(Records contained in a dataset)
▬▬▬▬▬▬▬▬▬▬

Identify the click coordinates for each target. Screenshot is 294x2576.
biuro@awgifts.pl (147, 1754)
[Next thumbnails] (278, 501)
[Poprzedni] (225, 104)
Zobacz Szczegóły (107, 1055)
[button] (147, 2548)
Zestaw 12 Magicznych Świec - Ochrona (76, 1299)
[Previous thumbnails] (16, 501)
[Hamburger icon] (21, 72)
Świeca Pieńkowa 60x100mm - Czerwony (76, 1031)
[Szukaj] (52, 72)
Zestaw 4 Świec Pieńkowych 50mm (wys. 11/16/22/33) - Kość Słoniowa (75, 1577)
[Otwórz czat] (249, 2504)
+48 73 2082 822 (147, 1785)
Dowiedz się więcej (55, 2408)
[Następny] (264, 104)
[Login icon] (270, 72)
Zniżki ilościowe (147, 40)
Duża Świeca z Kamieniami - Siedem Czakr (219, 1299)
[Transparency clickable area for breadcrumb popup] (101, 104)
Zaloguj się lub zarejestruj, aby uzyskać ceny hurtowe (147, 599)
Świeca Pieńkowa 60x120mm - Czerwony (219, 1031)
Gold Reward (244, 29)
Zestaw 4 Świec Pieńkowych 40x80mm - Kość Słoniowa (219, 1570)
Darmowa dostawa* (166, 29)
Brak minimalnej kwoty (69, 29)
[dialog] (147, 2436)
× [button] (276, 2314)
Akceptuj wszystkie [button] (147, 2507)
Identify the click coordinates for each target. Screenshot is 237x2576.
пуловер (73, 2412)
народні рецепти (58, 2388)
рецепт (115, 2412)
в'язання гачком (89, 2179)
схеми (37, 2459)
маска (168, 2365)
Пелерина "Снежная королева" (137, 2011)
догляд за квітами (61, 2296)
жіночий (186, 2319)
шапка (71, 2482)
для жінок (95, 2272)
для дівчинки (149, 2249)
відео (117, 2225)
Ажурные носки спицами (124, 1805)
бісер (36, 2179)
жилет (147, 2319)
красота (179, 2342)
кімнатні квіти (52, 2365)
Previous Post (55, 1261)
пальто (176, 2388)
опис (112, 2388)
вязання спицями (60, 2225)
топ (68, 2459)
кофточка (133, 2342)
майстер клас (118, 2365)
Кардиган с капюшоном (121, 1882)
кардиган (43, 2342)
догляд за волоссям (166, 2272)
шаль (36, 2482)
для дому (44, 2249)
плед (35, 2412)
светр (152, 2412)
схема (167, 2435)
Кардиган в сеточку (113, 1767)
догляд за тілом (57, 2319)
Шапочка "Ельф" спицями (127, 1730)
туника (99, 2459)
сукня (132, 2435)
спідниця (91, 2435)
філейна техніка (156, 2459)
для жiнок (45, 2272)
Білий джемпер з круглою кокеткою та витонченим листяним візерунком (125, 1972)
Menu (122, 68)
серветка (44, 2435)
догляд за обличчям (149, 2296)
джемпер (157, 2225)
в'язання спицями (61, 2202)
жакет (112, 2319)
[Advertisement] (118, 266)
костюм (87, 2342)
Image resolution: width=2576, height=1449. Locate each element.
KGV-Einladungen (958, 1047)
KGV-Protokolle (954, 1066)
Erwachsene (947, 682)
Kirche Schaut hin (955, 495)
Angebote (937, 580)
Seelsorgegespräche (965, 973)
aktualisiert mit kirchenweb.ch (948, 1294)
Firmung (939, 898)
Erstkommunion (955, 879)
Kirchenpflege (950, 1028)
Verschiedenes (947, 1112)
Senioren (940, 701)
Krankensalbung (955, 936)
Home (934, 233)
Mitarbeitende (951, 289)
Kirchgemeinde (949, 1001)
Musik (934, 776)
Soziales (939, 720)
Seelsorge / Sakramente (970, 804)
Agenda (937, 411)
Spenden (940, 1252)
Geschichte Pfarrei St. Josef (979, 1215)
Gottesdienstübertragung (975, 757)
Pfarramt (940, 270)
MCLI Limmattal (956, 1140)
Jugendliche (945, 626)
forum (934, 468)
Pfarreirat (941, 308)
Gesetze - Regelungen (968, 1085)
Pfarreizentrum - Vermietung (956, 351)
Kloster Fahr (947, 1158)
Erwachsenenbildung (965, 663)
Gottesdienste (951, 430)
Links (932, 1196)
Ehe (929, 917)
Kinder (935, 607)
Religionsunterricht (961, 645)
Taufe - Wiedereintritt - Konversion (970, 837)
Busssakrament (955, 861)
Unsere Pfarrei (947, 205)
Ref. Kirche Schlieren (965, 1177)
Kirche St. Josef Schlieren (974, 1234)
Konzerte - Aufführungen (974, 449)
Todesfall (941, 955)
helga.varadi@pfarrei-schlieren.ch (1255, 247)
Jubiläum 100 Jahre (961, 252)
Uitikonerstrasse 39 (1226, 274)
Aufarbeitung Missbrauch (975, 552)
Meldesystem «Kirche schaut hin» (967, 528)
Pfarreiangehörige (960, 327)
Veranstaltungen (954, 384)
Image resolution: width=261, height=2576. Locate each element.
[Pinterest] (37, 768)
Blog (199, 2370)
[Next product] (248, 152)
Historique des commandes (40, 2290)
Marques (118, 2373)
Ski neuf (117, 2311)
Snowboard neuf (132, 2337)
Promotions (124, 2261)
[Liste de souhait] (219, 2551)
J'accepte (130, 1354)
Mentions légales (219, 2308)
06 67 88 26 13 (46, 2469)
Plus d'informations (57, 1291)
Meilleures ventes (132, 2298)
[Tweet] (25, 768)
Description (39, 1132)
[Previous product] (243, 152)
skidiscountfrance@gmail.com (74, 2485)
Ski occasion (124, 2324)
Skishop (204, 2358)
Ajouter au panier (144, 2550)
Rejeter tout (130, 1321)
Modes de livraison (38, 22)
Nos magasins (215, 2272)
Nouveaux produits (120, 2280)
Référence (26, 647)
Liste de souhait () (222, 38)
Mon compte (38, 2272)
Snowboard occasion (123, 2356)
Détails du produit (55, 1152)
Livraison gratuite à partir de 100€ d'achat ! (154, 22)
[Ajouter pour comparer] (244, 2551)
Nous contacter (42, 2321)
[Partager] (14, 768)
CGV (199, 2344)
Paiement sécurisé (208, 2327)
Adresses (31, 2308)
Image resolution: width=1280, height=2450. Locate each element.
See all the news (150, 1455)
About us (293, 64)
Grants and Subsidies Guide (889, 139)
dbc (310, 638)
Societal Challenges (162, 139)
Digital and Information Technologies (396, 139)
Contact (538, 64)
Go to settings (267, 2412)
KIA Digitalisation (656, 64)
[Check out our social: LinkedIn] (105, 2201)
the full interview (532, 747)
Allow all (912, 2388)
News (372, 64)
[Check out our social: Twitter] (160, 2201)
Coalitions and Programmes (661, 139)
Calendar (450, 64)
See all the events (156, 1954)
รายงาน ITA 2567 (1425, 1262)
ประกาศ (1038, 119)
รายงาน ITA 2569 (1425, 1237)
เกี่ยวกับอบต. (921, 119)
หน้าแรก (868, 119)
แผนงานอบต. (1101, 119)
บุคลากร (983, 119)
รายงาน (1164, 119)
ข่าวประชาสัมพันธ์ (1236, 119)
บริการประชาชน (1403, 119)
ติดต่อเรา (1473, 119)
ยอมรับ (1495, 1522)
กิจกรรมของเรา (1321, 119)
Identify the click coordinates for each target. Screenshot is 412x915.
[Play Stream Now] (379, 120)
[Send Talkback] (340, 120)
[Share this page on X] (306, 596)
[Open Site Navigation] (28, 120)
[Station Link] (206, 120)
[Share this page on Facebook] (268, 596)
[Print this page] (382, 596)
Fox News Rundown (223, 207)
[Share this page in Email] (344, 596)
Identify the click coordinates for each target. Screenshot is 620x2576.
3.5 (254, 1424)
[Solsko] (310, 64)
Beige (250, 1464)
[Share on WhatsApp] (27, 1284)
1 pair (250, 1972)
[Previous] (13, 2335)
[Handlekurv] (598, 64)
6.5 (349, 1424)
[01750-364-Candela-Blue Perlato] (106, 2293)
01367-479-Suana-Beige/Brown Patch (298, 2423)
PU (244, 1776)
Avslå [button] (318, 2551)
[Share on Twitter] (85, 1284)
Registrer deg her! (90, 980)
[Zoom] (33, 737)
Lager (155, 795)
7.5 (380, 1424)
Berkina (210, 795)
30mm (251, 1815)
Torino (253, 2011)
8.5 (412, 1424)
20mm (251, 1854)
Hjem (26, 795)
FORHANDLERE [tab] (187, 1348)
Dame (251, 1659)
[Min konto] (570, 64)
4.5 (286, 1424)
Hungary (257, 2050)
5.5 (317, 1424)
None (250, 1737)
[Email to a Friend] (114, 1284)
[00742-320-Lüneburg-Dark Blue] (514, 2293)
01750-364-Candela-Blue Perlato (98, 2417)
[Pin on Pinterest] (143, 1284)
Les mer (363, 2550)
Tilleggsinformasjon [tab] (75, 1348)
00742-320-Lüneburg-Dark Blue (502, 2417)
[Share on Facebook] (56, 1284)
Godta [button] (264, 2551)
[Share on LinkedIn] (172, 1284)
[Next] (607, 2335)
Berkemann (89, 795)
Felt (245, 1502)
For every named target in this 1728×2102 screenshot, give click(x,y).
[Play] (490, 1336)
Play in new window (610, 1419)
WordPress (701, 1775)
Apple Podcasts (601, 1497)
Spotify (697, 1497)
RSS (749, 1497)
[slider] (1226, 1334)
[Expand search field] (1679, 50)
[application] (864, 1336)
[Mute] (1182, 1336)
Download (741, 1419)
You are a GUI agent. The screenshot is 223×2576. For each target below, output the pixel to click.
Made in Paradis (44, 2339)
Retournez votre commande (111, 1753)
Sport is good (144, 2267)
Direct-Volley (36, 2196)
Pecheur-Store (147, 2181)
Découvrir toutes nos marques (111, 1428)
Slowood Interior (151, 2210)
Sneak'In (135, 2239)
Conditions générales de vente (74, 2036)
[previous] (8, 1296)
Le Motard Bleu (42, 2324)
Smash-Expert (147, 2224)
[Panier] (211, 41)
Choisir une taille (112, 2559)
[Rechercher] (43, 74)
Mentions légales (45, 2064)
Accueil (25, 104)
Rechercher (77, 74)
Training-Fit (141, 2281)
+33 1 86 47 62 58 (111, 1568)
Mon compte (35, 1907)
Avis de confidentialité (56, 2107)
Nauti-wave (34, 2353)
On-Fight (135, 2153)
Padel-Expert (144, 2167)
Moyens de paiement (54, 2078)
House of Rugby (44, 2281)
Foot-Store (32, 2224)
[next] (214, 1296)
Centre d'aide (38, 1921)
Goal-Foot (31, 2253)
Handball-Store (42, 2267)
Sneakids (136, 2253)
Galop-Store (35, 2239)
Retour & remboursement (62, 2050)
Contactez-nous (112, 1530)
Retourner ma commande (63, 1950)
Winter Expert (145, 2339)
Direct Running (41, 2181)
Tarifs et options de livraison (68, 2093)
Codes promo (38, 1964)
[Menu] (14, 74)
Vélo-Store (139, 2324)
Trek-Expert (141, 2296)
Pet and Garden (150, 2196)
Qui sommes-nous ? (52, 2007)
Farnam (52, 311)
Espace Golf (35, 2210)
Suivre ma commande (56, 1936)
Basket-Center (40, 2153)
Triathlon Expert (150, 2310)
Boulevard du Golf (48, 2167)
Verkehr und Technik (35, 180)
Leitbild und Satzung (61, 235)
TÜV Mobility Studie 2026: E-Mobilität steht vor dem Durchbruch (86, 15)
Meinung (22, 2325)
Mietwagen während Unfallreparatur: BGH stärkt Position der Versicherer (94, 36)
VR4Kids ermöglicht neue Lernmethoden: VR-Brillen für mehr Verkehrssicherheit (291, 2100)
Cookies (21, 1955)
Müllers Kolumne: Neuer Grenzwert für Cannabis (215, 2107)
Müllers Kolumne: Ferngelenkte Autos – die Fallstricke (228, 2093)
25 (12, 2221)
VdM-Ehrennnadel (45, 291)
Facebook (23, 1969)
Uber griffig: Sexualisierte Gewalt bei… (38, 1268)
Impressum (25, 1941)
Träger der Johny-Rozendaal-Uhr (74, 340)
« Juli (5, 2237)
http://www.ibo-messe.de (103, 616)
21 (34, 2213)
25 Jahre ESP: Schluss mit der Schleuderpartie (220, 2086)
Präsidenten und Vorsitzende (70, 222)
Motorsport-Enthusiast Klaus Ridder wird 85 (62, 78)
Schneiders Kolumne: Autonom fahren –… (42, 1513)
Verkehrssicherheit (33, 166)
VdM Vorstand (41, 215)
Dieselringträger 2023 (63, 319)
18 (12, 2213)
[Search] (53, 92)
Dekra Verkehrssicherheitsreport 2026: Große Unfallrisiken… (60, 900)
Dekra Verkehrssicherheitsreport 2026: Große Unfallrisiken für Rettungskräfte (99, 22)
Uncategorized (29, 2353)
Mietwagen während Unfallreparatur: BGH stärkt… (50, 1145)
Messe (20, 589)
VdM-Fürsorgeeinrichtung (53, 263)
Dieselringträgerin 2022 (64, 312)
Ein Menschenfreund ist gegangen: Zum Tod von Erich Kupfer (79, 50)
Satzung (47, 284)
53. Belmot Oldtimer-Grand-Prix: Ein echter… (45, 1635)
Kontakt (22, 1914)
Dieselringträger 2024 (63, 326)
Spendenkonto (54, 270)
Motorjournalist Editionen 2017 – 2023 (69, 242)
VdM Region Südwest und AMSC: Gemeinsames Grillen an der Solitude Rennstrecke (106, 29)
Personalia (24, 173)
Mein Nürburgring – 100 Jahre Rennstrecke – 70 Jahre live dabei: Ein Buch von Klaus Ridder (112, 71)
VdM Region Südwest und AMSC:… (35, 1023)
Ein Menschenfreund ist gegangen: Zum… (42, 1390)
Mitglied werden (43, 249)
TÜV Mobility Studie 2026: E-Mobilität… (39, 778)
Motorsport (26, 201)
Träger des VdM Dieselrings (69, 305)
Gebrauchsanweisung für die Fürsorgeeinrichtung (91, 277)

▬▬▬▬▬▬▬▬▬▬

Could you retype exactly the lines above, starting at the line that contains "джемпер (157, 2225)" and ending at the line that contains "Firmung (939, 898)", and nothing more?

джемпер (157, 2225)
в'язання спицями (61, 2202)
жакет (112, 2319)
[Advertisement] (118, 266)
костюм (87, 2342)
Image resolution: width=2576, height=1449. Locate each element.
KGV-Einladungen (958, 1047)
KGV-Protokolle (954, 1066)
Erwachsene (947, 682)
Kirche Schaut hin (955, 495)
Angebote (937, 580)
Seelsorgegespräche (965, 973)
aktualisiert mit kirchenweb.ch (948, 1294)
Firmung (939, 898)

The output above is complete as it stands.